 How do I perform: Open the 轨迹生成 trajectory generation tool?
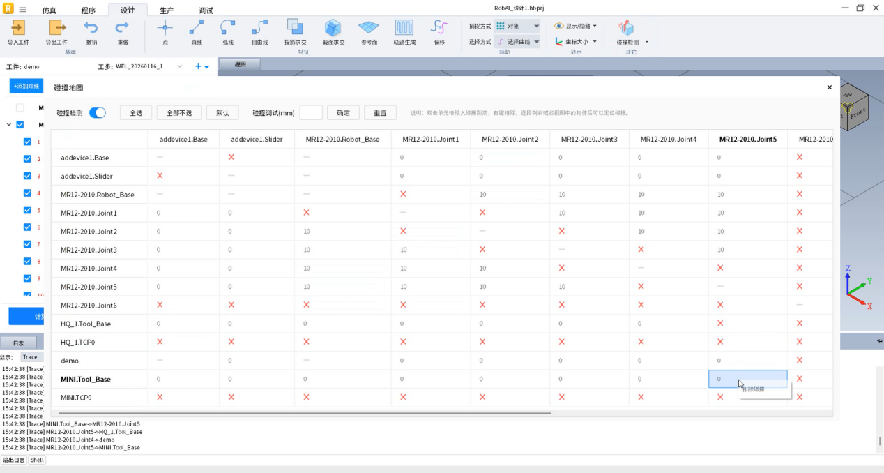tap(404, 29)
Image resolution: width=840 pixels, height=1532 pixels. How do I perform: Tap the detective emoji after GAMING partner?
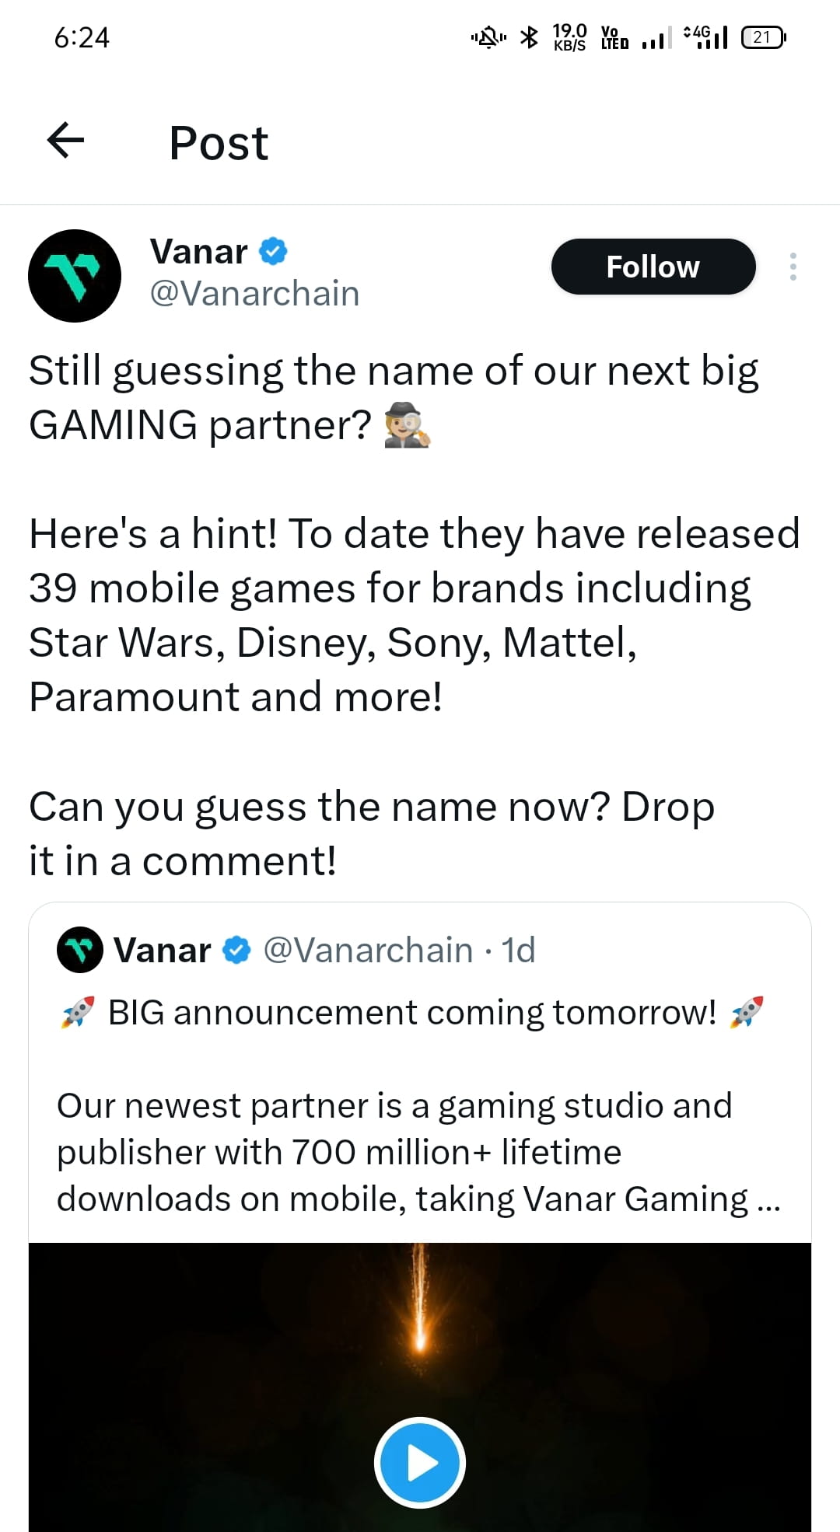coord(408,425)
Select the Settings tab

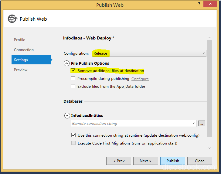(21, 60)
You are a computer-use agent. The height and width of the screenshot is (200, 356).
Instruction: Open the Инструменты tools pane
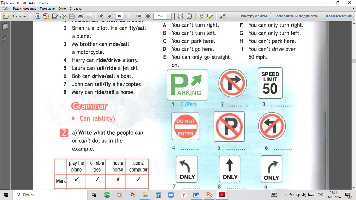pyautogui.click(x=254, y=16)
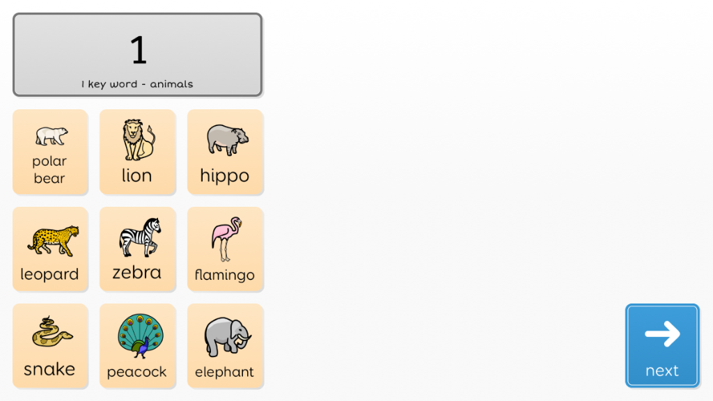The height and width of the screenshot is (401, 713).
Task: Tap the elephant picture card
Action: 225,346
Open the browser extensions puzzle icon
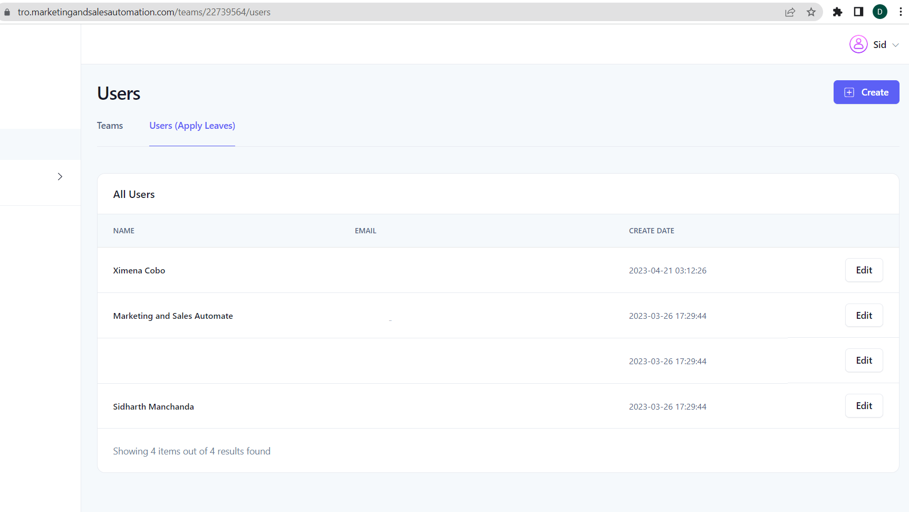Screen dimensions: 909x512 (837, 12)
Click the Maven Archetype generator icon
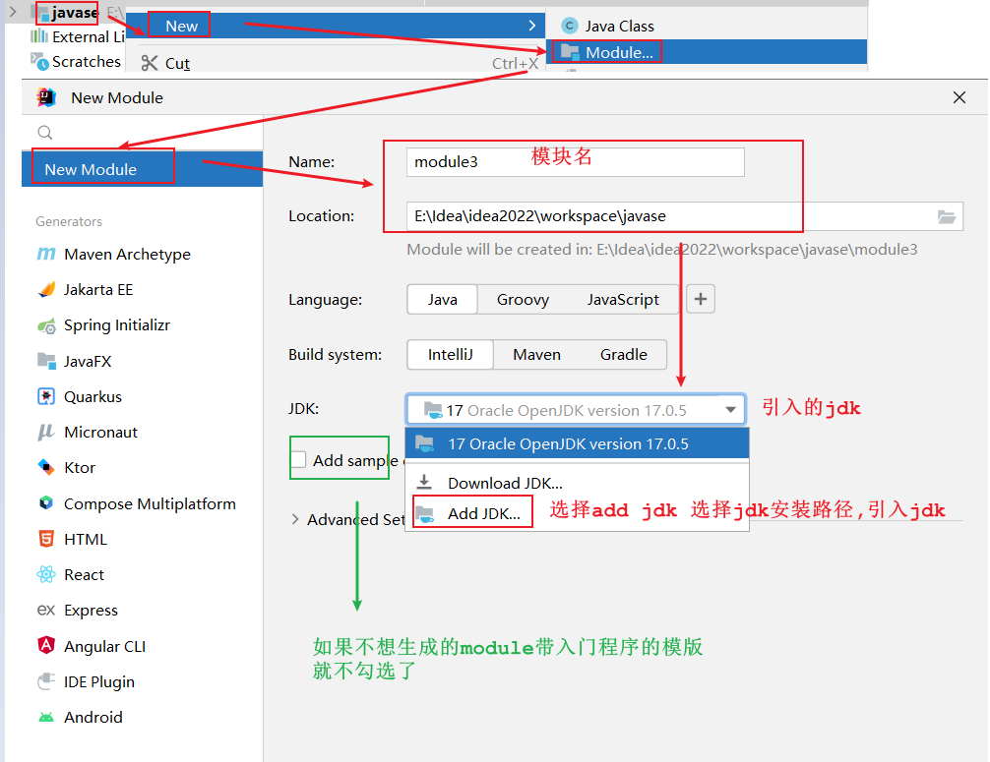This screenshot has width=990, height=762. tap(45, 254)
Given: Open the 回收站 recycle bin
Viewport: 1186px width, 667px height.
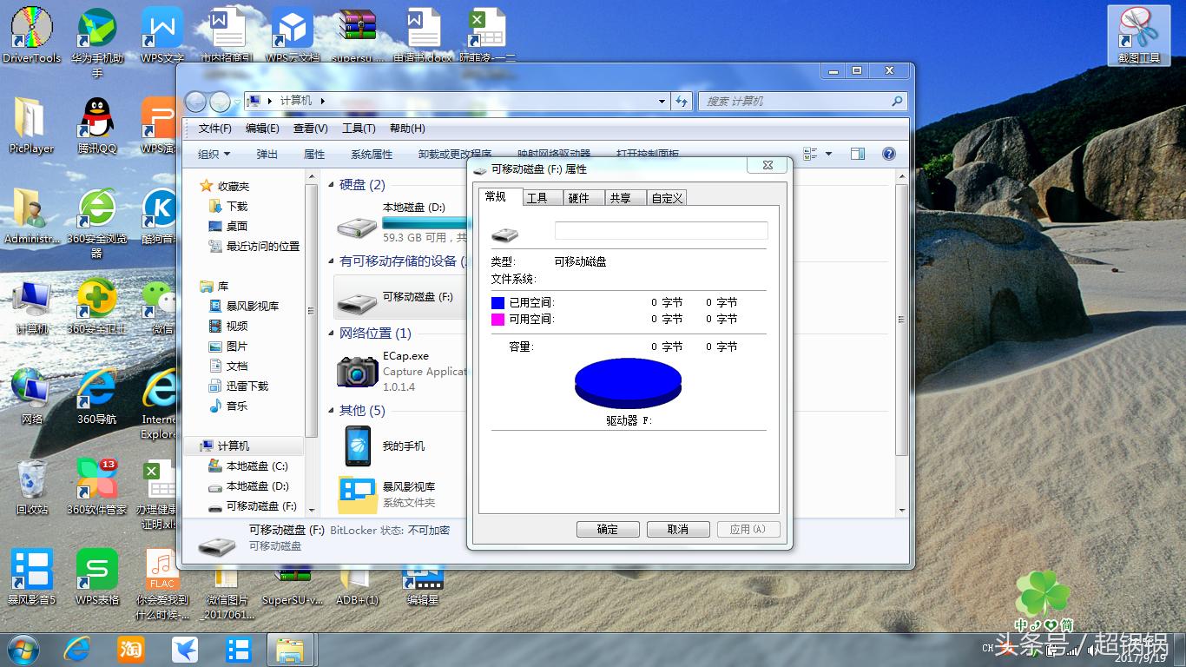Looking at the screenshot, I should click(x=30, y=478).
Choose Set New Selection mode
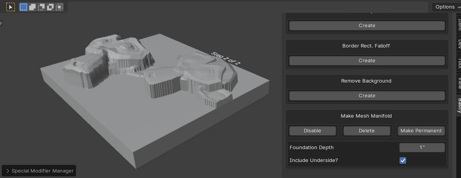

====

What you need to do:
Without reproducing any picture, repeat exactly the lines from the one containing "Given: Open the 回收站 recycle bin" through the last line of the material above, both ends included.

Completed task:
Given: Open the 回收站 recycle bin
Viewport: 1186px width, 667px height.
Looking at the screenshot, I should click(x=30, y=478).
Choose Set New Selection mode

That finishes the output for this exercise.